## TEXT PASSAGE

--

The book starts in the painting studio of artist Basil Hallward, who is making the portrait of a beautiful young man, Dorian Gray. Lord Henry Wootton sits in on the sitting and points out that the portrait will stay beautiful while Dorian grows old: “there is such a little time that your youth will last” (Ch 2) Dorian wishes it was the other way around. “If it were I who was to be always young, and the picture that was to grow old! For that—for that—I would give everything! Yes, there is nothing in the whole world I would not give! I would give my soul for that!” (Ch 2). Be careful what you wish for ...

Dorian then becomes infatuated with an actress called Sybil Vane. It is interesting that he becomes entranced by a person whose profession is to pretend, to make convincing fakes. He becomes obsessed with her and she falls in love with him. They become engaged. But then he watches a performance in which she acts badly; he sees through the illusion. He repudiates her and she, heart-broken, kills herself.

It is now that he notices for the first time that the portrait has changed.

He realises that the portrait, like the scapegoat laden with the sins of the community and driven out into the desert, or like Jesus, crucified for the sins of mankind, the portrait represents for him a ‘get out of jail free’ card. It will suffer (there is a hint that we might be talking about STIs such as syphilis) while he will lead a charmed and charming life. Not only that, but he could monitor his rake’s progress through the image it portrayed: “This portrait would be to him the most magical of mirrors. As it had revealed to him his own body, so it would reveal to him his own soul. ... Like the gods of the Greeks, he would be strong, and fleet, and joyous. What did it matter what happened to the coloured image on the canvas? He would be safe. That was everything.” (Ch 8)

Now he embarks upon his wicked progress through the world. He hosts lavish parties. He is inspired by a ‘yellow’ book which LHW has given him to host lavish parties and become a connoisseur and collector. His early dissipations involve little more than collecting beautiful objects: Gothic art, perfumes, music, jewels, embroideries, ecclesiastical vestments etc. These things don’t seem so terribly wicked in themselves, although one might argue that Dorian’s incredible wealth might be put to better use. Perhaps the wickedness lies in the intemperance. In Dante’s Inferno, the sinners in hell include those who are misers and those who are extravagant; Dante, like most mediaeval thinkers, was following Aristotle's lead in saying that virtue lies in not going to extremes.

--

## TRY IT
In the text about Dorian Gray, what does Dorian notice for the first time after Sybil Vane kills herself?

## RECORDED INFORMATION
--

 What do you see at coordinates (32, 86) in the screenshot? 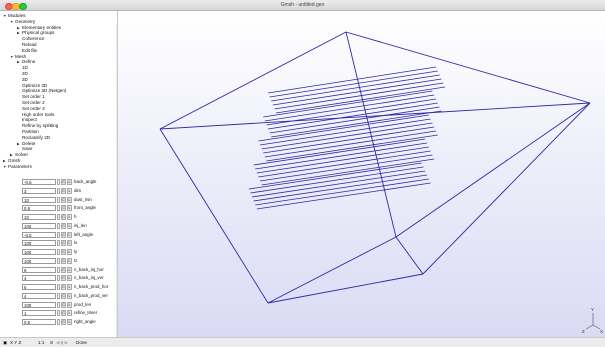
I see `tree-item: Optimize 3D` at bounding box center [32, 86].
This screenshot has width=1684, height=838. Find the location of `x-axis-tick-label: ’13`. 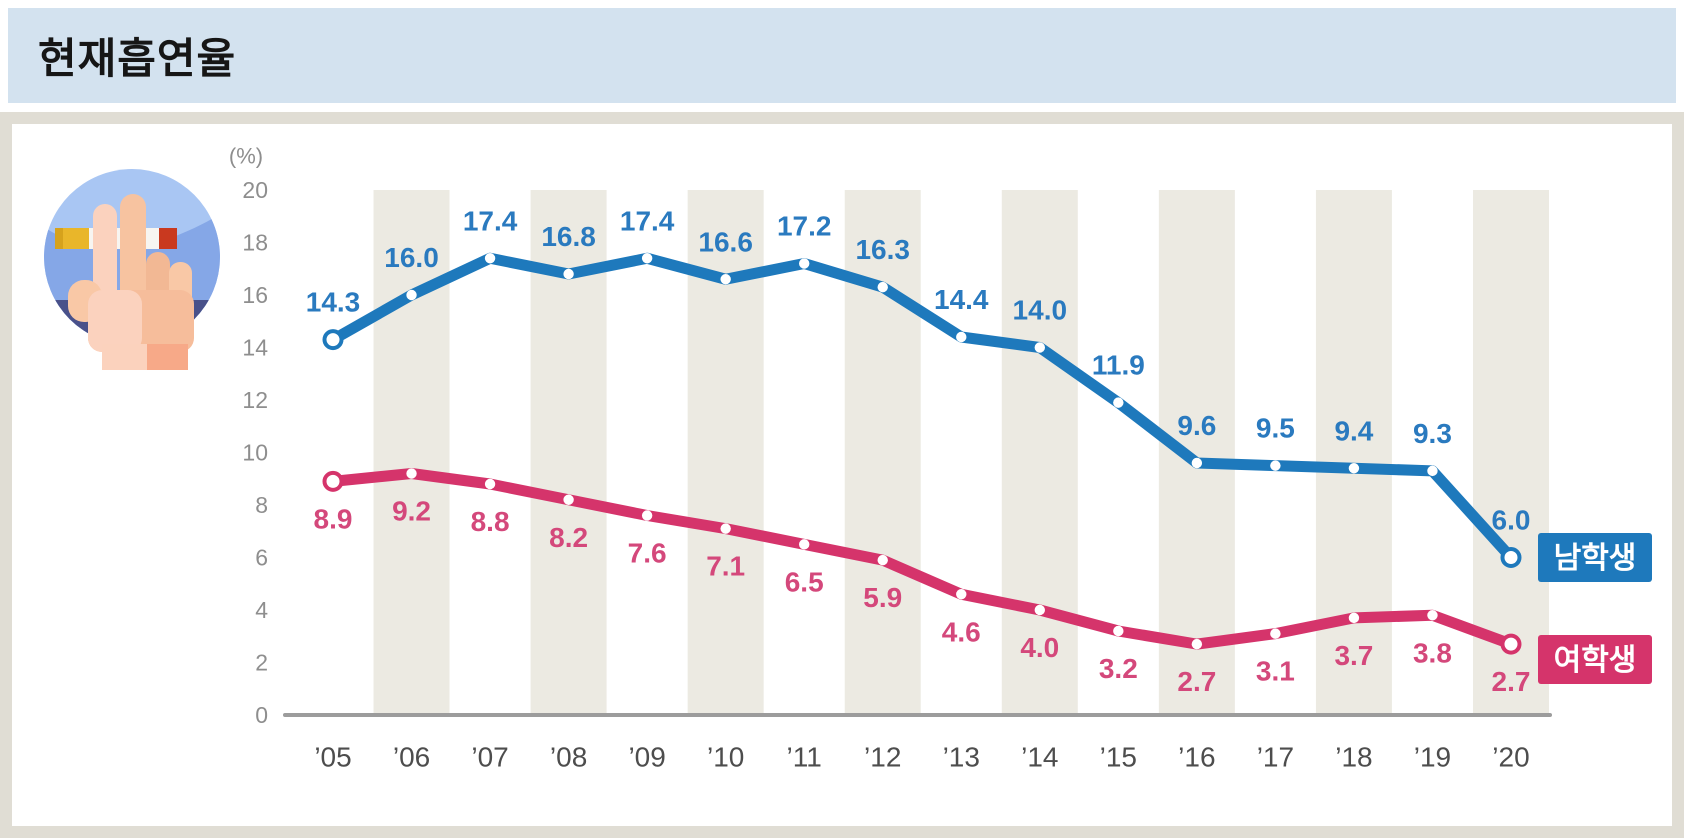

--

## EXERCISE RESPONSE
He notices that the portrait has changed.